START Page extract

Arabic-L:LING:Needs Arabic/Farsi/Dari/Pashto help and refs
Dilworth Parkinson
dil at BYU.EDU
Fri Apr 10 16:57:46 UTC 2009
------------------------------------------------------------------------
Arabic-L: Fri 10 Apr 2009
Moderator: Dilworth Parkinson <dilworth_parkinson at byu.edu>
[To post messages to the list, send them to arabic-l at byu.edu]
[To unsubscribe, send message from same address you subscribed from to
listserv at byu.edu with first line reading:
unsubscribe arabic-l ]
-------------------------Directory------------------------------------
1) Subject:Needs Arabic/Farsi/Dari/Pashto help and refs
-------------------------Messages-----------------------------------
1)
Date: 10 Apr 2009
From:Joel Shapiro <jrs_14618 at yahoo.com>
Subject:Needs Arabic/Farsi/Dari/Pashto help and refs
Assalam u Alaikum / Senga Yai,
My name is Joel Shapiro. I consider myself a journeyman jack of all
trades
linguist (Arabic and Hebrew) and application (Python) and web page
programmer
(Javascript and PHP).

END Page extract
START Dataset extract

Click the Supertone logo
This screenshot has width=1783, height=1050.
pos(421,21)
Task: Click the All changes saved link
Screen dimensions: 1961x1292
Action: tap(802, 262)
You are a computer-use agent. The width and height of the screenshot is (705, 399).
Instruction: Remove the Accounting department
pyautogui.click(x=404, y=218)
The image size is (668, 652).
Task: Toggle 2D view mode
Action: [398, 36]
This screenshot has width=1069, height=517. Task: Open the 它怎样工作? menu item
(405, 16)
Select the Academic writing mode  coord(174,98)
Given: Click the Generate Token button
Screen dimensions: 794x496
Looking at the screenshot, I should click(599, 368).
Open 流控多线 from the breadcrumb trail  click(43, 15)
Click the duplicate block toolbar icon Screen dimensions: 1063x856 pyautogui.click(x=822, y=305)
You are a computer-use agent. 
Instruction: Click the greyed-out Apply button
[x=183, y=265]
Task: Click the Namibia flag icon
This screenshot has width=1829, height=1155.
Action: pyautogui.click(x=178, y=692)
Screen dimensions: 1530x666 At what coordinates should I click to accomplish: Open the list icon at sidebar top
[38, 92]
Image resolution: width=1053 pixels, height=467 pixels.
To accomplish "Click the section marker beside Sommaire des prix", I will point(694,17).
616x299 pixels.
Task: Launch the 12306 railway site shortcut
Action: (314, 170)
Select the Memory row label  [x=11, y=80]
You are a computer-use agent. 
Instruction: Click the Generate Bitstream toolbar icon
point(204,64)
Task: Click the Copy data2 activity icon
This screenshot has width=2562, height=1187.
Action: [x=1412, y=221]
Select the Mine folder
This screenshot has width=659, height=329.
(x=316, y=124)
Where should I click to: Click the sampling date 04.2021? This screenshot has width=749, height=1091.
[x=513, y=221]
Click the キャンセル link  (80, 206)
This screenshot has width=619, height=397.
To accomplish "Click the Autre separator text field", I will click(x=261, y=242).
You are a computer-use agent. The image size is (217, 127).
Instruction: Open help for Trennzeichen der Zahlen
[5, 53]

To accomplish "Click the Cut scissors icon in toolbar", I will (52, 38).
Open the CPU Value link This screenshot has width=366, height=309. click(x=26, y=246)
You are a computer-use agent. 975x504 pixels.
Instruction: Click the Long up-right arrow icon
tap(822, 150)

END Dataset extract

• _To be done_:
[a] Pull out each line in the entries that contains the word "Select".
[b] Please pick up the Arabic-L mailing list message after its last sentence and carry it on.

• _Results of the tasks_:
[a]
Select the Academic writing mode  coord(174,98)
Select the Memory row label  [x=11, y=80]
Select the Mine folder

[b]
I have recently realized what I consider one of my life's ambitions of
creating a
functioning English to Arabic Transcription Veracity Verification
(MULTVV) application/
web page at the following URL:
http://enartrans.com/arabictranstest.php
I have been a long time subscriber of this Arabic-L Digest group for a
couple years; since
March 3, 2007 to be exact when my English to Arabic transcription
veracity verifier was
an extremely awkward, esoteric, barely functioning app to what my web
page is today.
I look forward to it being constant work in progress for the rest of
my life; improving and
tweaking it's features, ultimately GUI's, transcription processing,
incorporating new
languages etc.
The crux of my post here is to inquire of Arabic-L members of two
things:
1.) Do you know of and then would be willing to refer me to any
"already established"
electronic" English <----> Arabic/ Farsi/Dari/Urdu/Pashto lists where
the transcriptions are
appearing the given target language (i.e. not phonetically in
English). You would think
such lists abound ... Au Contraire! Here are two examples of already
established English to
Arabic transcription references I've found:
http://www.behindthename.com/nmc/ara.php
http://www.un.org/sc/committees/1267/consolidatedlist.htm#talibanind
(If such Arabic transcription lists I seek are hard to find ... Ha!
Try finding Pashto or Urdu!)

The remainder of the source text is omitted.